***** Texte cité

Ici aucun arc narratif classique ne soutient les fondations fragiles de ce film audacieux. Davantage prouesse esthétique et artistique que drame moral, Ray & Liz est un enchaînement de plans où chaque détail du décor et des costumes comptent autant que la folie passagère qui traverse les personnages. Additionné à des tubes de l’ère Thatcher, le film pourrait un clip expérimental où les photos de l’artiste prennent vie.
C’est une sorte de puzzle dont l’ensemble séduit même si pièce par pièce on s’interroge sur le sens ou l’intérêt de la scène. C’est un film étouffant (on est enfermé dans des espaces clos, on sent le danger s’installer à certains moments, on craint le comportement irrationnel de chacun). On y fume, on y boit, on bataille pour quelques livres (sterling), et parfois, on s’amuse. Le film est claustrophobe, suffoquant, visqueux. On a la sensation de visiter non pas une morgue mais un décor de musée poussiéreux où les marionnettes sont empaillées.
Puzzle décomposé
C’est une Angleterre sale et une famille pas convenable que le réalisateur montre, avec une certaine fierté puisqu’il ne rend personne indigne. Au contraire on sent le désespoir, la détresse, la dérive de chacun.
Il n’y a pas d’amour mais il n’y a aucune haine. Il n’y a pas d’affection, tous sont trop cruels ou passifs pour cela, mais il y a une solidarité induite, invisible qui fait corps.
Dans ce bordel un peu crade et pas vraiment aimable, le film paraît être un cri qui vient de l’intérieur, s’exprimant avec des images et de la musique. Mais on retient surtout la solitude des progénitures face à leurs monstres de parents. Les souvenirs de Billilngham ressurgissent ainsi comme des tableaux où les papiers peints affreux, les insectes et le végétal s’entremêlent dans un même cauchemar gothique et baroque.

**********
***** Données extraites

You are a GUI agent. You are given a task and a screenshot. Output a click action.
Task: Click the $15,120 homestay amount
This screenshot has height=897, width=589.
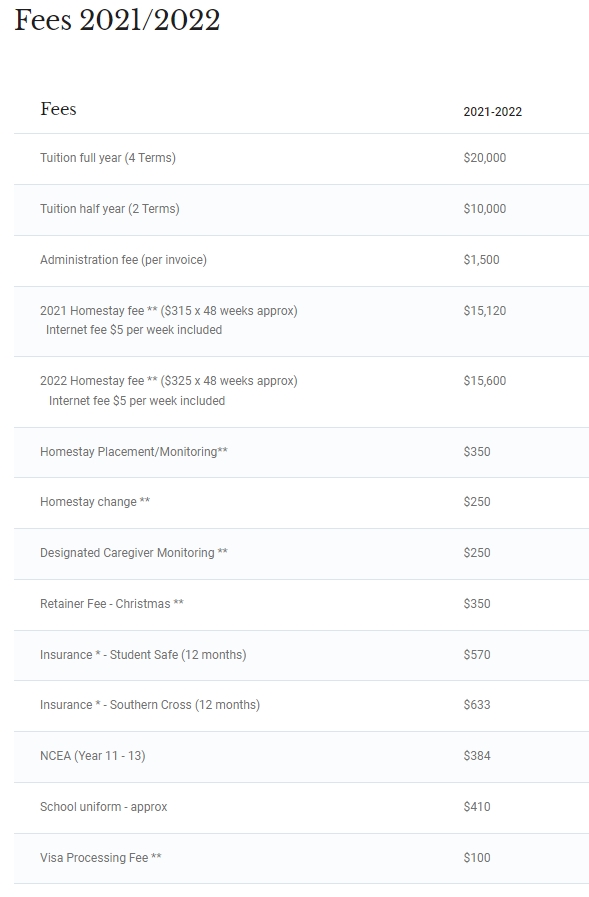point(484,311)
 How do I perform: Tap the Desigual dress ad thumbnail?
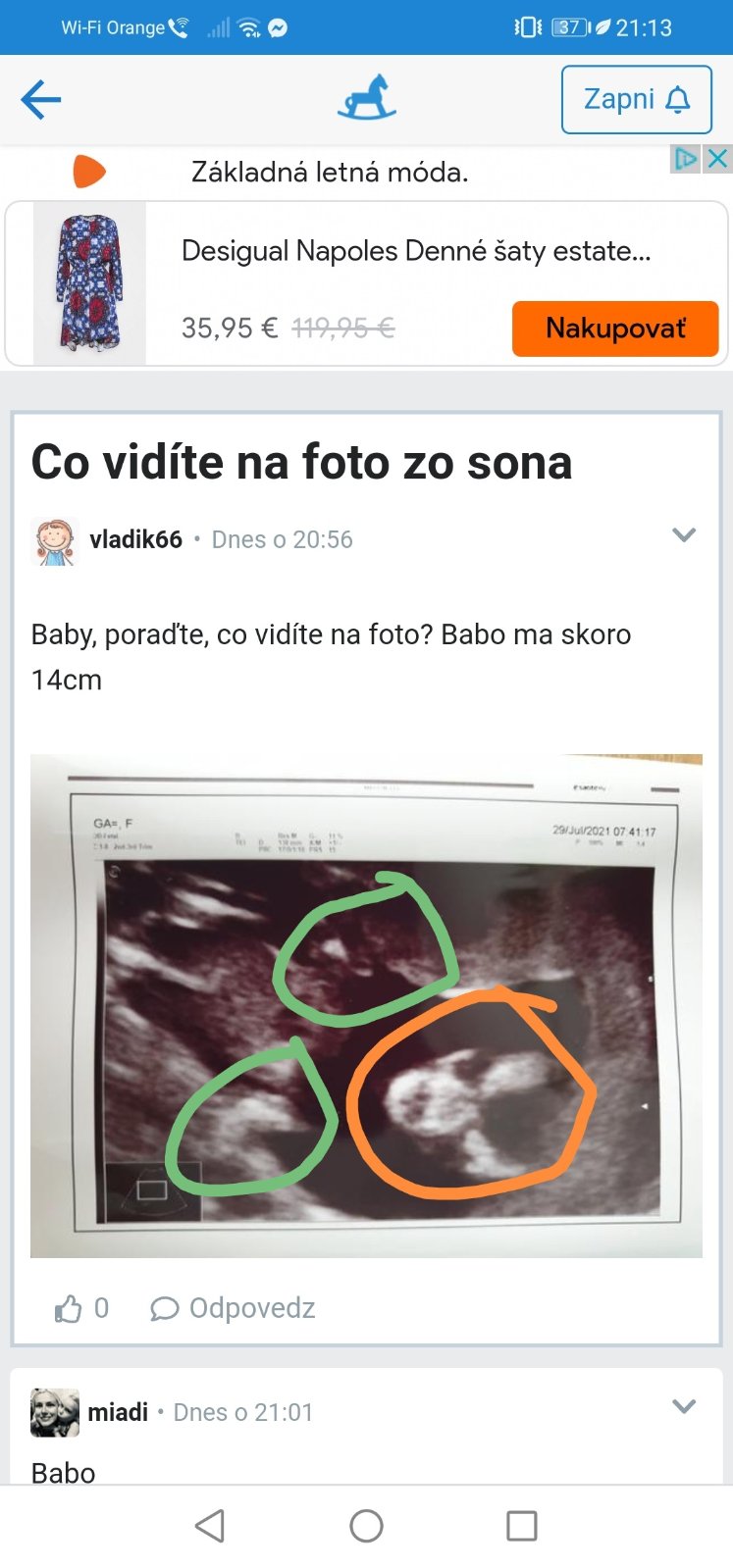(89, 283)
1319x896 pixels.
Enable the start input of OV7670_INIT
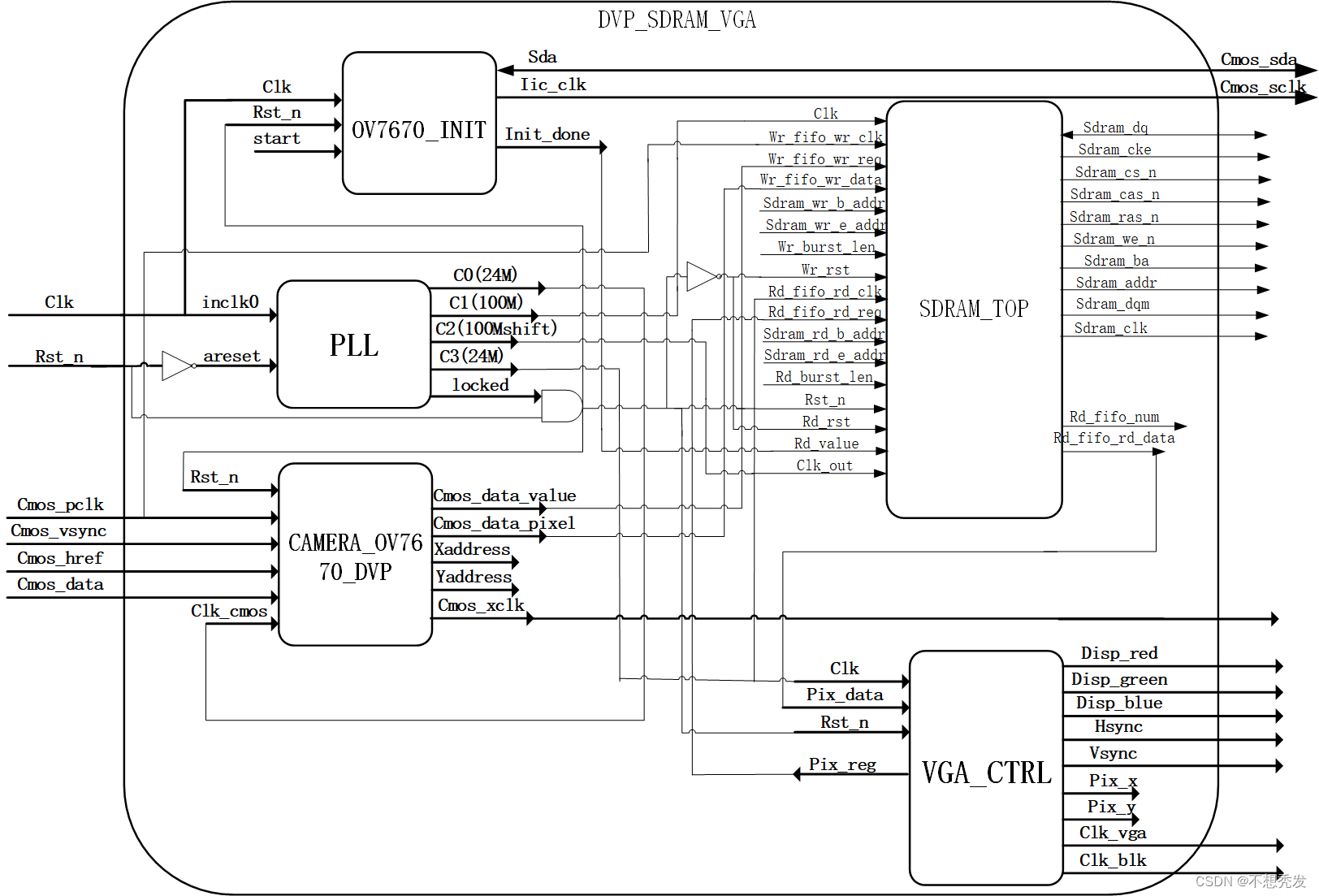pyautogui.click(x=278, y=138)
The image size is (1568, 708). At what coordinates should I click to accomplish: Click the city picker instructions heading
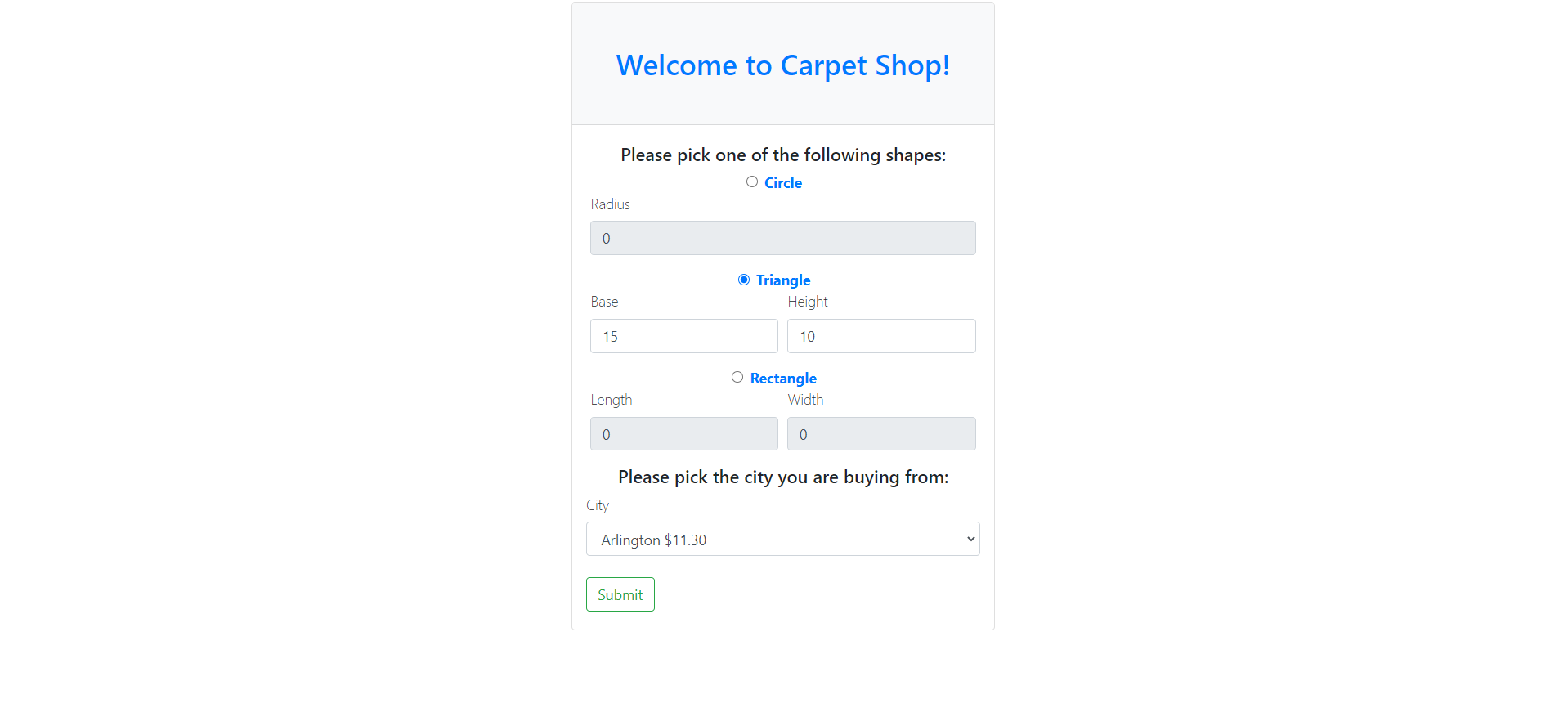782,477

**********

Objectif: D'après la critique de Ray & Liz, qu'est-ce qu'on retient surtout du film ? On n'a pas besoin des données pour ce travail.

Résultat: On retient surtout la solitude des progénitures face à leurs monstres de parents.